Are English-Only Rules Lawful?

According to the 2011 Census, California has the largest ethnic minority population in the United States, counting for 12% of the country’s total ethnic minority population. With such ethnic diversity, employers are tasked with being equal to all ethnicities and employees. As per the Department of Fair Employment and Housing, discrimination based on race or national origin is strictly prohibited.

One point of contention and constant discussion is the idea of maintaining English-only language policies in the workplace. Is it lawful? Can the employer do that? Well, like most areas of the law, maybe.

According to the Equal Employment Opportunity Commission (EEOC), employers may enforce an English-only policy “if it is necessary to promote workplace safety or efficiency.” The EEOC cites the example of employees speaking only English during emergency situations as to avoid confusion or if dealing with customer who speak only English.

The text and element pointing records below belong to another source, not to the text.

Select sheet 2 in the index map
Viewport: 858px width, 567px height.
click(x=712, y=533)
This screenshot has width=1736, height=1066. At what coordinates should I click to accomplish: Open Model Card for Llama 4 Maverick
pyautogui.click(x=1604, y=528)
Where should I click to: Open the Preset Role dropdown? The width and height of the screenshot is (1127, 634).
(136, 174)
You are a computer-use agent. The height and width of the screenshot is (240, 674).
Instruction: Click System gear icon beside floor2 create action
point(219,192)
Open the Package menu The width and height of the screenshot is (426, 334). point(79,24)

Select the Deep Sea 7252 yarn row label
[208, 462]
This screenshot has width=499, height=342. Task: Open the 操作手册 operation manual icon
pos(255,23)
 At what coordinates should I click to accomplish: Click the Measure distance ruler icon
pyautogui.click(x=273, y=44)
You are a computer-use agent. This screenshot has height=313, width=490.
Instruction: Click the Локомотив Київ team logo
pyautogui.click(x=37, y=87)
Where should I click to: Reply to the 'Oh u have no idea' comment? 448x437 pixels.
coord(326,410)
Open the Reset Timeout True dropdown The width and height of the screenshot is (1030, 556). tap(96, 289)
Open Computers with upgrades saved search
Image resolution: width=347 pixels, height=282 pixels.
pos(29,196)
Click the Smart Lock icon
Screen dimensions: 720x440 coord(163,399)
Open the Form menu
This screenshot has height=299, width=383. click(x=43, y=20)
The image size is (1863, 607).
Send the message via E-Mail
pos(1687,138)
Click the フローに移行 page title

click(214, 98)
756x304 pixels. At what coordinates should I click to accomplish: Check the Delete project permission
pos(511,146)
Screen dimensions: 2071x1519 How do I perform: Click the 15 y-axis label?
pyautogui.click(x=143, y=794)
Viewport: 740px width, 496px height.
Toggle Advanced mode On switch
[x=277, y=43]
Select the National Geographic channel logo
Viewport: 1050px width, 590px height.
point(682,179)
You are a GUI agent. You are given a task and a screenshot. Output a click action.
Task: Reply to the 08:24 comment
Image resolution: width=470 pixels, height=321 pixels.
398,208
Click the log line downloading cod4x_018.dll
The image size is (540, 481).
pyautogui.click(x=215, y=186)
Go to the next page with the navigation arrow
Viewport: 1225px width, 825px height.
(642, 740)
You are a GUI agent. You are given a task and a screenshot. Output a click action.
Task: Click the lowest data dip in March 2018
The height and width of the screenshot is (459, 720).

An employer may not implement said policy if it is for a discriminatory reason. For instance, in 2012, Delano Regional Medical Center (DRMC) implemented an English speaking policy that applied to Filipino-Americans exclusively. Filipinos were strictly prohibited to speak languages like Tagalog and Ilocano while their Latino counterparts were not only permitted to speak Spanish but were also encouraged to turn in their Filipino co-workers who did speak the banned languages. DRMC faced a class action alleging national origin discrimination and a hostile work environment and agreed to settle the case for $975,000.